Would you return, word for word, the lines of the data below from the line with "The width and height of the screenshot is (1080, 608)." through the line with "Select the TxPower 24 dBm label", and no others?

**Task material:**
*-*-*

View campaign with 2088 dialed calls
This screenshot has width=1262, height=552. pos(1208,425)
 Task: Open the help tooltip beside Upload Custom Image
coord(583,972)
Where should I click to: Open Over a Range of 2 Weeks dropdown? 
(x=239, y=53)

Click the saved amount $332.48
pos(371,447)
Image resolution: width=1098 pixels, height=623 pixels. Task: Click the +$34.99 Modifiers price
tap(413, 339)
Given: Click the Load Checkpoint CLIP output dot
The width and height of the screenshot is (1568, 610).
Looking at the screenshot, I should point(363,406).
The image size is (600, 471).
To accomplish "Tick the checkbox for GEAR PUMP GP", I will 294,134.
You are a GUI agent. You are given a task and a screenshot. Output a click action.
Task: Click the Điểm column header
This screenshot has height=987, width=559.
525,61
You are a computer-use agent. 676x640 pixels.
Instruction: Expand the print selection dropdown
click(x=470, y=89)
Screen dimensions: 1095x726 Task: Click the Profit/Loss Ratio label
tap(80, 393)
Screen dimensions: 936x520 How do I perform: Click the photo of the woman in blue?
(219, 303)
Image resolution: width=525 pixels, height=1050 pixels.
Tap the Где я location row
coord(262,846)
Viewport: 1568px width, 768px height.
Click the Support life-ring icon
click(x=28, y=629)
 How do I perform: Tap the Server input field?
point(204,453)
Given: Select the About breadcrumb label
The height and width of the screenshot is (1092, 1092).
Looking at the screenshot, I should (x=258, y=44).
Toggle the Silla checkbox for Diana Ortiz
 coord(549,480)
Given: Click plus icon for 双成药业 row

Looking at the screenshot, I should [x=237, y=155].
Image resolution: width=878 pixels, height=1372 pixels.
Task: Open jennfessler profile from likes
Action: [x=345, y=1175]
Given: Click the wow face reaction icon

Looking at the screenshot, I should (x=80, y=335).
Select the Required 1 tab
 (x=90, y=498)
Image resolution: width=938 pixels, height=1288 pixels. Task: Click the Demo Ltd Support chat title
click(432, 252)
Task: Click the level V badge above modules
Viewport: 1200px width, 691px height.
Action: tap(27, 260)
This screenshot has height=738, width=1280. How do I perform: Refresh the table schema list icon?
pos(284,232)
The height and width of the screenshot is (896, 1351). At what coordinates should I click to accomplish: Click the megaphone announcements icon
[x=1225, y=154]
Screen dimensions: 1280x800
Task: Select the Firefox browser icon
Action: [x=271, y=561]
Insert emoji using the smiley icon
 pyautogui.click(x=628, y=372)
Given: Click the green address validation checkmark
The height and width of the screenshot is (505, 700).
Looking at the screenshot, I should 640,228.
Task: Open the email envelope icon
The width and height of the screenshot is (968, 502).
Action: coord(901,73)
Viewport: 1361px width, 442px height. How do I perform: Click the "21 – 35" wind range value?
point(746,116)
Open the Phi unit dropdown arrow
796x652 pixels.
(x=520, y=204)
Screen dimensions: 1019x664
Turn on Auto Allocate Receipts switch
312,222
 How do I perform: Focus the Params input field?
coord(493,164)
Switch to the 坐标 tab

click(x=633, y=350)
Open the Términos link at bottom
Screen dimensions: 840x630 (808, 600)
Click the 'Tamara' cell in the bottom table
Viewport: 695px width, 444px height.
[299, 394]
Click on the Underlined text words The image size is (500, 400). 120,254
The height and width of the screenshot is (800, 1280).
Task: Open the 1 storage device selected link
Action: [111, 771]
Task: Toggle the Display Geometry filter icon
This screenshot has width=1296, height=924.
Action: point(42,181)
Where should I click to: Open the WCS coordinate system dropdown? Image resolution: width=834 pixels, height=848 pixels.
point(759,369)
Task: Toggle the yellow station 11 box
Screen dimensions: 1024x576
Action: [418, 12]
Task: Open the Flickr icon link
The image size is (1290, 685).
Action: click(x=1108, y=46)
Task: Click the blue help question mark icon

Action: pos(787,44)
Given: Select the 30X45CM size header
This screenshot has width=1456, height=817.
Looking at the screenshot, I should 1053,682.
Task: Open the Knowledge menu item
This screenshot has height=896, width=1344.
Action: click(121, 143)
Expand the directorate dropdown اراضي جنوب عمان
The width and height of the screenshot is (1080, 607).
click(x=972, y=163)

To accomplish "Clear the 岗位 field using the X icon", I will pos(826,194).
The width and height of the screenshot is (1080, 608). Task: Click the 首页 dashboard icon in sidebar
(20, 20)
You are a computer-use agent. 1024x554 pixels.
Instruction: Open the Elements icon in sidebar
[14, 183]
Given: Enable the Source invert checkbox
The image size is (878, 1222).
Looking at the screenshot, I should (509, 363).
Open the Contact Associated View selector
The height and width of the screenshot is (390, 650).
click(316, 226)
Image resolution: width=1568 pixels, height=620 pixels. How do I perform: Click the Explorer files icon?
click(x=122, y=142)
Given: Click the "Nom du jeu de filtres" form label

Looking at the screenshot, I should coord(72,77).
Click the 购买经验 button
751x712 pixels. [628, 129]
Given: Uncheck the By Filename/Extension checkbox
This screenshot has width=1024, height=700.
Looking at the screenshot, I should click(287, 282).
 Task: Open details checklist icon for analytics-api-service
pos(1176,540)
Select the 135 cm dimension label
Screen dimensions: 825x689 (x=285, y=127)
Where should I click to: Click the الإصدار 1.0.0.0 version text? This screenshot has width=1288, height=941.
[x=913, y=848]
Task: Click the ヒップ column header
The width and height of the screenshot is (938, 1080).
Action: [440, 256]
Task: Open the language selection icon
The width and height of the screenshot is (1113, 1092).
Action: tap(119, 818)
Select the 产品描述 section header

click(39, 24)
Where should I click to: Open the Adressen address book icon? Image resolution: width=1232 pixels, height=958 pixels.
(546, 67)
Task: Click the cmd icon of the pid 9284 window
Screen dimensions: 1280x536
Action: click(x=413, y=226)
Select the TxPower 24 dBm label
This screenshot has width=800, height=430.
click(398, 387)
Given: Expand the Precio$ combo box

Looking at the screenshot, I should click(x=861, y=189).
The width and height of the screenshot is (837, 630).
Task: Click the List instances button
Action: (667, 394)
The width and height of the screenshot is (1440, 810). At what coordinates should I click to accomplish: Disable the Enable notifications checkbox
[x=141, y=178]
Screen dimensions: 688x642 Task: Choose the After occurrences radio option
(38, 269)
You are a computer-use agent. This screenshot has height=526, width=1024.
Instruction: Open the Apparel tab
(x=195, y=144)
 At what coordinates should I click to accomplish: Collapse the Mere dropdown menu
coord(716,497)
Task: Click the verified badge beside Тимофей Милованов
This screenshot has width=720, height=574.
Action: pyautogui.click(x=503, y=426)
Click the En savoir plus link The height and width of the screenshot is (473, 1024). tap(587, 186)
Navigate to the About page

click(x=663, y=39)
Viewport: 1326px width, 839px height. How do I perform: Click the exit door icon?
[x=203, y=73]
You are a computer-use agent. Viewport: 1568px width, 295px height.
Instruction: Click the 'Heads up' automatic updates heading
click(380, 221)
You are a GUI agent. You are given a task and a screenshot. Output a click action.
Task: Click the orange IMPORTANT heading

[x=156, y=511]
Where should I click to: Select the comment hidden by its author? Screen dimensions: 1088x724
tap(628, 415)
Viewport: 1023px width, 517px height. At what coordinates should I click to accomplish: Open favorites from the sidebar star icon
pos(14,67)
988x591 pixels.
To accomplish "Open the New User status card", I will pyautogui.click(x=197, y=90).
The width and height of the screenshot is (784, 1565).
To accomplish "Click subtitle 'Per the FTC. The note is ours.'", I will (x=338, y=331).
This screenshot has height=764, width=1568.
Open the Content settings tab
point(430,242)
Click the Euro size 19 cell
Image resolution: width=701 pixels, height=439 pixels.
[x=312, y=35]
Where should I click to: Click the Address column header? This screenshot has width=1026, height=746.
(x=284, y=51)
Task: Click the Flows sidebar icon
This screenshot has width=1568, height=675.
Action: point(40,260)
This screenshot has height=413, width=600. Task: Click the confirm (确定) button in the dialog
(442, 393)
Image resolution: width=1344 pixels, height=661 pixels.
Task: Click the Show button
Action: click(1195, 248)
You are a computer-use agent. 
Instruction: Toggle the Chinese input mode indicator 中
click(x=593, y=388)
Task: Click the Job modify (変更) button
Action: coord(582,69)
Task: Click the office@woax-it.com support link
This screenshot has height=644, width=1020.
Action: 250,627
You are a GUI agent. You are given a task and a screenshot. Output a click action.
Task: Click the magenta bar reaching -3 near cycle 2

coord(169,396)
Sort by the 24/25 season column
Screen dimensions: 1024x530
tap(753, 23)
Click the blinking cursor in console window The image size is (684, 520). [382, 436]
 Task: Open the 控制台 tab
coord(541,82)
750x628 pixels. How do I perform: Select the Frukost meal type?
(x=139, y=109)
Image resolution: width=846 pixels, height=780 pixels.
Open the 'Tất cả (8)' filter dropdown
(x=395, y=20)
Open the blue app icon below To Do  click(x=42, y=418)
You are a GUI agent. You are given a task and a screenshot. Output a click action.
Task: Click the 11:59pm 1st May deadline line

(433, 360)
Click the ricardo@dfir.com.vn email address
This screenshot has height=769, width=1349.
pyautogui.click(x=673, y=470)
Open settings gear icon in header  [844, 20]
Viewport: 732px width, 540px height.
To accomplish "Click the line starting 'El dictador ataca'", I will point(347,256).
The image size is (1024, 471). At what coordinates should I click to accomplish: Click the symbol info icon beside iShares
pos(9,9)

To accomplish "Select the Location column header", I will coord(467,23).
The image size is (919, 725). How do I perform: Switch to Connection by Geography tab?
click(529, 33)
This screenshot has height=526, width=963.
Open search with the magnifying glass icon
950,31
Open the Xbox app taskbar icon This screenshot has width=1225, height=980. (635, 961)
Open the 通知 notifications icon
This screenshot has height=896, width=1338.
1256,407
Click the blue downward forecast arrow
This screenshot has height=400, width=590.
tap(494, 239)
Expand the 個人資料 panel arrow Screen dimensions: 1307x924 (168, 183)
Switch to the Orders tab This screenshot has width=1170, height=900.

*-*-*

**Answer area:**
The width and height of the screenshot is (1080, 608). Task: Click the 首页 dashboard icon in sidebar
(20, 20)
You are a computer-use agent. 1024x554 pixels.
Instruction: Open the Elements icon in sidebar
[14, 183]
Given: Enable the Source invert checkbox
The image size is (878, 1222).
Looking at the screenshot, I should (509, 363).
Open the Contact Associated View selector
The height and width of the screenshot is (390, 650).
click(316, 226)
Image resolution: width=1568 pixels, height=620 pixels. How do I perform: Click the Explorer files icon?
click(x=122, y=142)
Given: Click the "Nom du jeu de filtres" form label

Looking at the screenshot, I should coord(72,77).
Click the 购买经验 button
751x712 pixels. [628, 129]
Given: Uncheck the By Filename/Extension checkbox
This screenshot has width=1024, height=700.
Looking at the screenshot, I should click(287, 282).
 Task: Open details checklist icon for analytics-api-service
pos(1176,540)
Select the 135 cm dimension label
Screen dimensions: 825x689 (x=285, y=127)
Where should I click to: Click the الإصدار 1.0.0.0 version text? This screenshot has width=1288, height=941.
[x=913, y=848]
Task: Click the ヒップ column header
The width and height of the screenshot is (938, 1080).
Action: [440, 256]
Task: Open the language selection icon
The width and height of the screenshot is (1113, 1092).
Action: tap(119, 818)
Select the 产品描述 section header

click(39, 24)
Where should I click to: Open the Adressen address book icon? Image resolution: width=1232 pixels, height=958 pixels.
(546, 67)
Task: Click the cmd icon of the pid 9284 window
Screen dimensions: 1280x536
Action: click(x=413, y=226)
Select the TxPower 24 dBm label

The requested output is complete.